22/07/2010, por Bruno Fernandes

Luis Led caiu de bunda no chão
Luis Led caiu de bunda no chão

Aí sim, fomos surpreendidos novamente. Este diário de bordo vai ser com a minha visão sobre a trilha noturna de ontem. E o que eu tenho a dizer? Gostei demais. Surpreendeu-me muito. Saímos de um ponto de encontro diferente, na Catedral de Santo Antônio. Estávamos lá 17 companheiros. A maioria pensava que seria uma trilha comum, pois era um lugar muito batido e próximo à cidade. Confesso que eu também não esperava muita coisa.
Os assuntos principais eram a cicloviagem do Doutor Lucas Couto, a bike elétrica que o Celinho tá vendendo e as romarias. Foi um pedal como os de antigamente.

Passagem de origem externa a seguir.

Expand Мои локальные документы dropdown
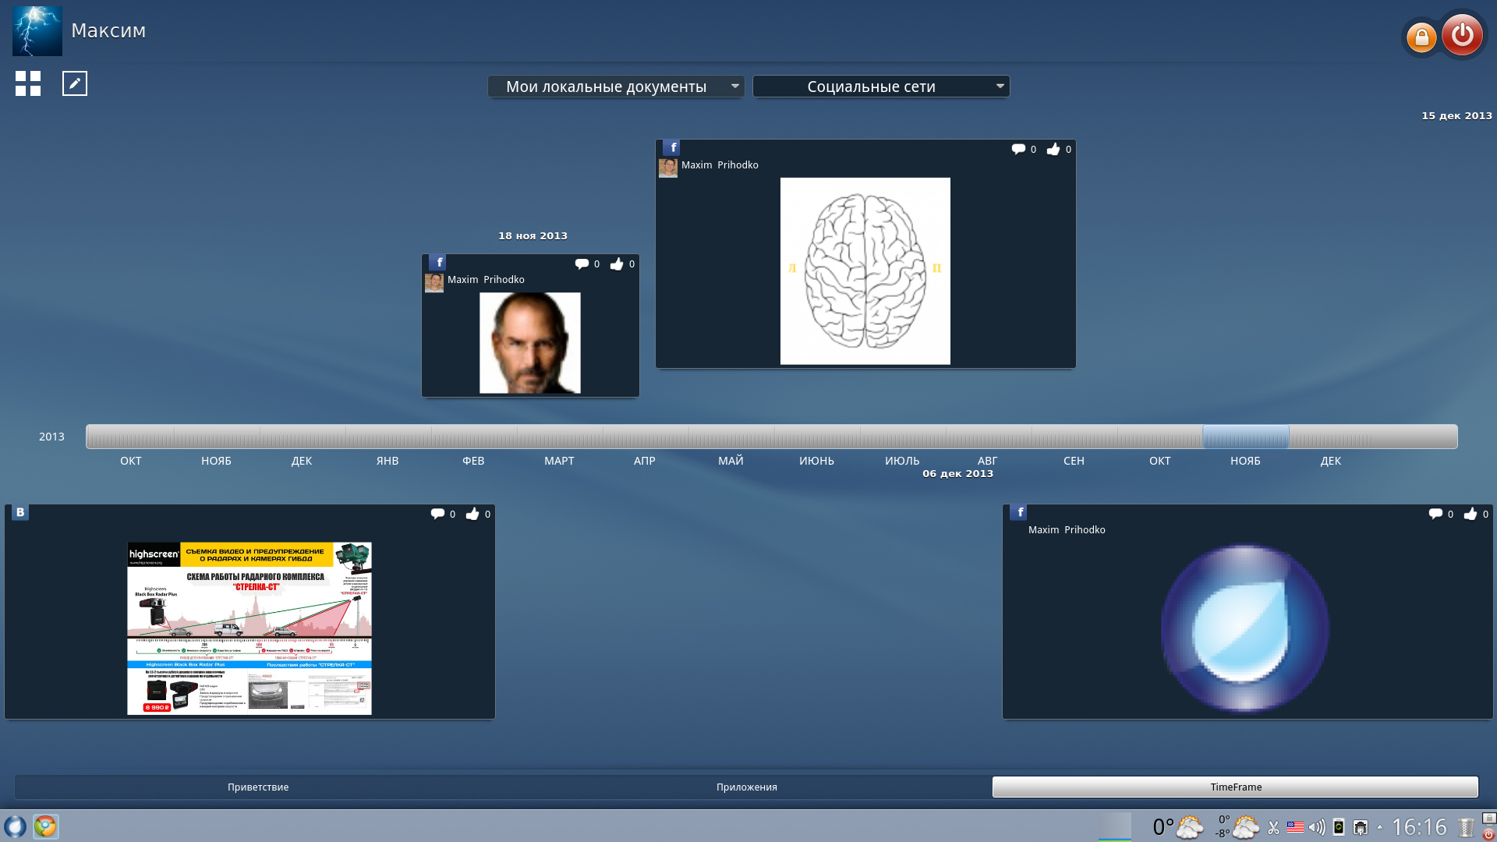Screen dimensions: 1497x842 pos(734,86)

O frio não castigava muito e parecia que a galera não queria que ele terminasse, visto o clima de harmonia que estava.
O salvador Banhão passando pela Matinha do Confinamento
O salvador Banhão passando pela Matinha do Confinamento

Saímos sentido Matinha do Confinamento, onde logo no primeiro colchete dois fatos marcantes. Gagame e Felipe resolveram soltar uma bomba. E O Luis Farol de Carreta? Estava estreando o seu farol 2.0 com um led que ilumina até a lua se for preciso. Ele foi testar o farol andando em uma roda: “esse farol ilumina até andando em uma roda”, quando de repente, cai de bunda no chão. Foi uma risada só. Estamos pensando em evoluir o apelido dele para Luis Led. Aprovado?

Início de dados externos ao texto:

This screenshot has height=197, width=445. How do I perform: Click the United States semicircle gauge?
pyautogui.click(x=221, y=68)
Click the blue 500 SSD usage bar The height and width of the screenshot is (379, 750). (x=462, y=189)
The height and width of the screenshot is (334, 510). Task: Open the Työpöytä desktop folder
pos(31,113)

Seguimos a trilha passando por dentro da matinha, depois passamos pela cerca e viramos na última porteira para passarmos na Lagoa do Enduro do Batalhão. Foi aí que chegamos ao SEST/SENAT onde encontramos com o companheiro Robinho Dinossauro que estava trabalhando. Ficou naquela vontade de pedalar com a gente, mas primeiro a obrigação. O Lazinho que agora é speedeiro estava treinando na Avenida do Planalto.
Ao chegarmos às Molas Americanas, emoção pra valer. O Gagame disse: “Agora eu sou o guia”. Fomos tranqüilos até chegarmos à encruzilhada antes da BR e quebramos a esquerda.

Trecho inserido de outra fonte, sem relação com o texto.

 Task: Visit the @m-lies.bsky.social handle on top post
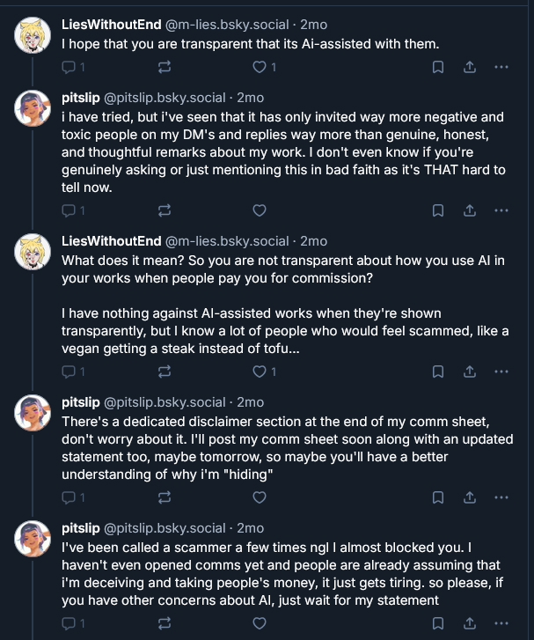227,25
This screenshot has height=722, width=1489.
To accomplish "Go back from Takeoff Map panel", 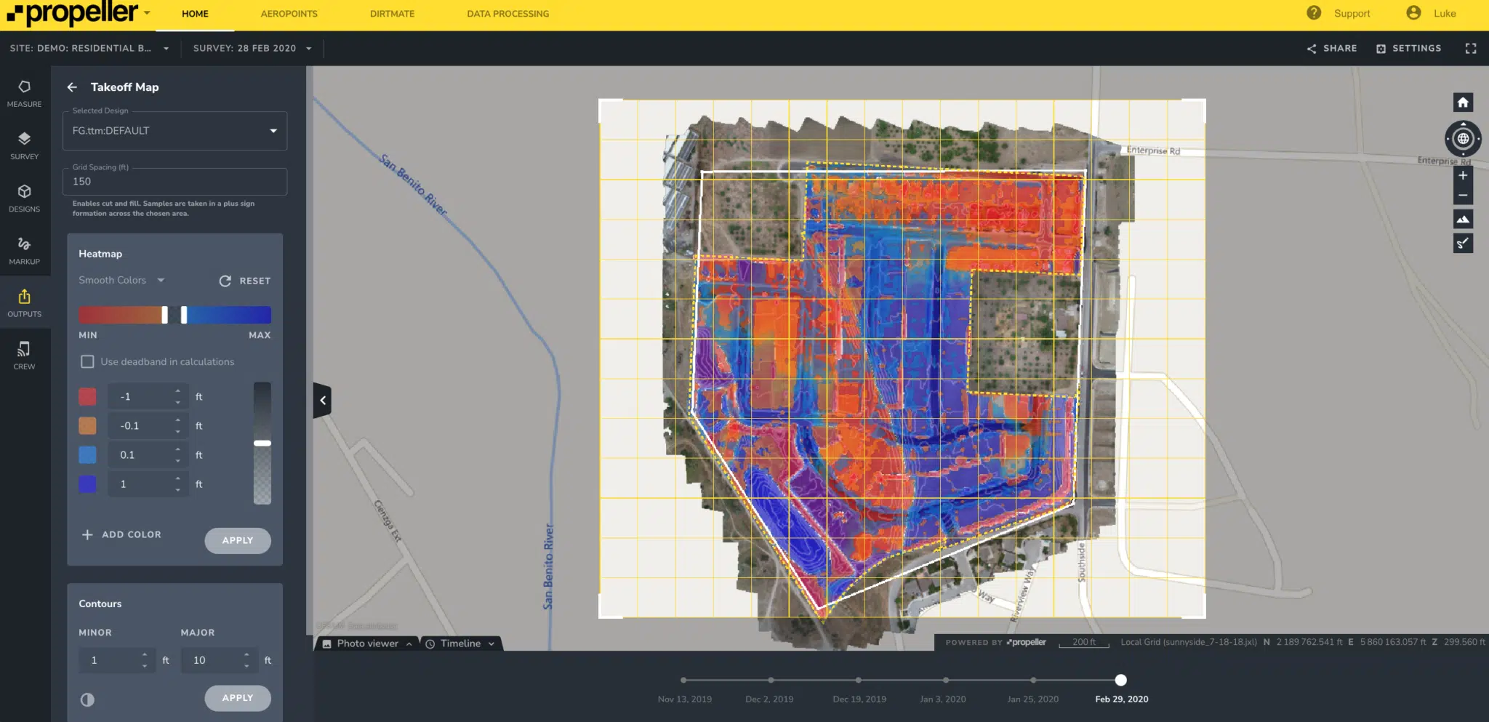I will click(72, 87).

Passamos ao lado do Viveiro do IEF, subimos outra matinha muito bacana e chegamos à Escola Agrícola.
Enfim encontramos a cachoeirinha
Enfim encontramos a cachoeirinha

Lá houve uma apresentação do Globo da Morte, aqueles de circos. O Duracell que pelo que eu vi, não caiu nenhuma vez novamente, deu um show. Começou então a descida. Eis que o Gagame erra o lugar de virar e chegamos a um brejo / esgoto. Os Marquinhos encontraram uma vaca atolada e era de consenso tentar salvar a vaca. Embora tenhamos criado várias alternativas, nenhuma foi executada.
Resolvemos então subir e quando o Gagame já estava errando novamente, o Banhão acerta o caminho e aí sim, conseguimos chegar à cachoeirinha. Foi quando eu avistei uma luz e fui lá avisar sobre a vaca. Ela tava lá desde a semana passada e não conseguia sair, mas estão tratando dela.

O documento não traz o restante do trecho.